Natuurlijk kwam Bloodywood niet alleen en brachten ze twee voorprogramma's mee. Het eerste was Demonic Resurrection, wie de show mochten inzetten voor een halfvolle Trix. Nog een band uit India, maar eentje met een compleet andere stijl. Ze bestaan blijkbaar al 25 jaar, maar hoewel het een groep mega sympathieke mannen is, zegt hun muziek zelf me niet zoveel. Aangezien hun nummers ook allemaal aan de langere kant zijn, hebben ze er slechts vijf kunnen spelen tijdens hun half uurtje.

Tweede van de avond was Calva Louise. Een driekoppige Britse band met leden uit Venezuela, Nieuw Zeeland en Frankrijk. Nee, ik snap het zelf ook nog steeds niet helemaal. Op het eerste zicht zagen zij er uit als een indiepop band die eventjes wat sfeer zouden brengen in de zaal, maar niets was minder waar. Wanneer zangeres Jes Allanic haar strot open gooide tijdens opener W.T.F., leek de hele zaal even niet te weten wat er hen overkwam. Wat een powervrouw en wat een uniek stemgeluid! Daarbovenop speelt ze ook nog eens gitaar en keyboard aan een supersonisch tempo alsof het niets is. Wanneer ze dat keyboard dan niet meer nodig had, werd het typmachine-gewijs een de kant geschoven, wat echt zo'n origineel en grappig zicht was. Ook de andere twee bandleden brachten een geweldige en sterke show, waardoor de hele zaal meteen goed opgewarmd was. Als je ooit de kans krijgt om deze band live aan het werk te zien, niet twijfelen, gewoon doen. Het is écht de moeite!

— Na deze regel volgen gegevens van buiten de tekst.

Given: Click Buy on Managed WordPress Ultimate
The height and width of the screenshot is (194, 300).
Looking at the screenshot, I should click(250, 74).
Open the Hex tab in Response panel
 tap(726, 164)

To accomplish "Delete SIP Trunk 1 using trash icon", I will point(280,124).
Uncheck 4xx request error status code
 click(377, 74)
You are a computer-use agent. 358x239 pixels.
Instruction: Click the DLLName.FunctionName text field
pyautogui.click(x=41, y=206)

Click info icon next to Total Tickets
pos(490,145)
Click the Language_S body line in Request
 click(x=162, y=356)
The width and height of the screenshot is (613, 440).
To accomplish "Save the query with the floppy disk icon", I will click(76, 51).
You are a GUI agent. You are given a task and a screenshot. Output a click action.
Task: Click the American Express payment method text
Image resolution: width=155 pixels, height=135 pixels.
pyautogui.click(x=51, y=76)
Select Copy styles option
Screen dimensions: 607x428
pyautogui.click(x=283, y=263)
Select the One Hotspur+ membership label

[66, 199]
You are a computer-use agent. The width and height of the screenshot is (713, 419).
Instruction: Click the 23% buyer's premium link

Maar... uiteraard waren we hier niet voor Calva Louise, wel voor Bloodywood uit New Delhi India! Vanaf de eerste noten van Dana Dan, tot de laatste van Gaddaar zat het energie niveau absurd hoog. De ene na de andere moshpit en circlepit haalde de temperatuur in Trix meteen 10 graden omhoog. Ik denk niet dat er iemand in de zaal aanwezig was die kon blijven stilstaan. De pits waren trouwens zodanig groot dat deze tot aan de eerste trap reikten, waardoor er meerdere mensen neer zijn gegaan. In true metal spirit, hielp iedereen elkaar weer overeind, om na een kleine welzijnscheck meteen weer verder te gaan. Gooi daar nog een redelijk aantal crowdsurfers bovenop en dan krijg je wel een idee van hoe intens deze show was.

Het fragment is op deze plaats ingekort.